:: Texto proporcionado ::
>>>

Pbro. Gustavo E. PODESTÁ


Adviento

1993. Ciclo A

30º Domingo durante el año

Lectura del santo Evangelio según san Mateo 22, 34-40
En aquel tiempo: Cuando los fariseos se enteraron de que Jesús había hecho callar a los caduceos, se reunieron en ese lugar, y uno de ellos, que era doctor de la Ley, le preguntó para ponerlo a prueba: "Maestro, ¿cuál es el mandamiento más grande de la Ley?" Jesús le respondió: "Amarás al Señor, tu Dios, con todo tu corazón, con toda tu alma, y con todo tu espíritu. Éste es el más grande y el primer mandamiento. El segundo es semejante al primero: Amarás a tu prójimo como a ti mismo. De estos dos mandamientos dependen toda la Ley y los Profetas".

<<<

:: Datos proporcionados ::
>>>

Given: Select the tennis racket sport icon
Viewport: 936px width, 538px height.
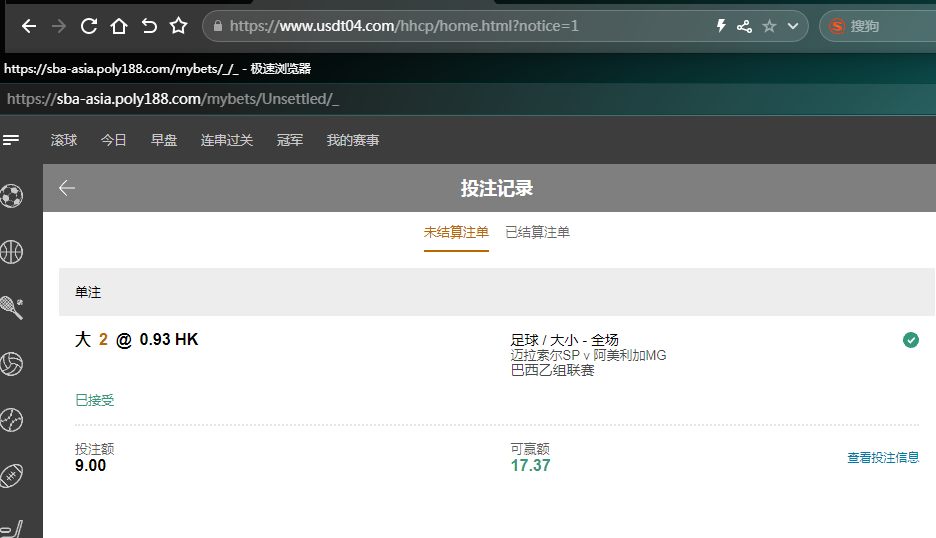Looking at the screenshot, I should coord(12,307).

<<<

:: Tareas escritas ::
1. En el texto sobre el mandamiento más grande de la Ley, ¿cuál es el segundo mandamiento que enuncia Jesús?
2. Prosigue el texto sobre el mandamiento más grande de la Ley a partir del punto en que termina.
El material es independiente y no forma parte del texto.

:: Resultados por tarea ::
1. Amarás a tu prójimo como a ti mismo.

2.
Sermón

La reciente encíclica papal "Splendor Veritatis" no ha despertado rechazo ni aprobación. Dado que los medios no pudieron encontrar en ella ninguna frase o afirmación llamativa, como, por ejemplo, una condenación a Madonna o alguna referencia política, no suscitó el especial interés de nadie y, salvo uno que otro artículo más o menos pretencioso, más o menos aburrido, en alguno de los diarios llamados serios, nadie le ha dado espacio.

Quizá porque sea una encíclica dirigida a los obispos, no a todo el mundo; quizá porque esté escrita en un lenguaje pesado y algo farragoso; quizá, porque, en última instancia, se refiera a ese problema tan poco interesante que es el de la salvación eterna; quizá porque el Papa se atreve a emprenderla contra el núcleo del pensamiento moderno, que es el endiosamiento del hombre y la sobrevaloración de su conciencia y de su libertad sin formas.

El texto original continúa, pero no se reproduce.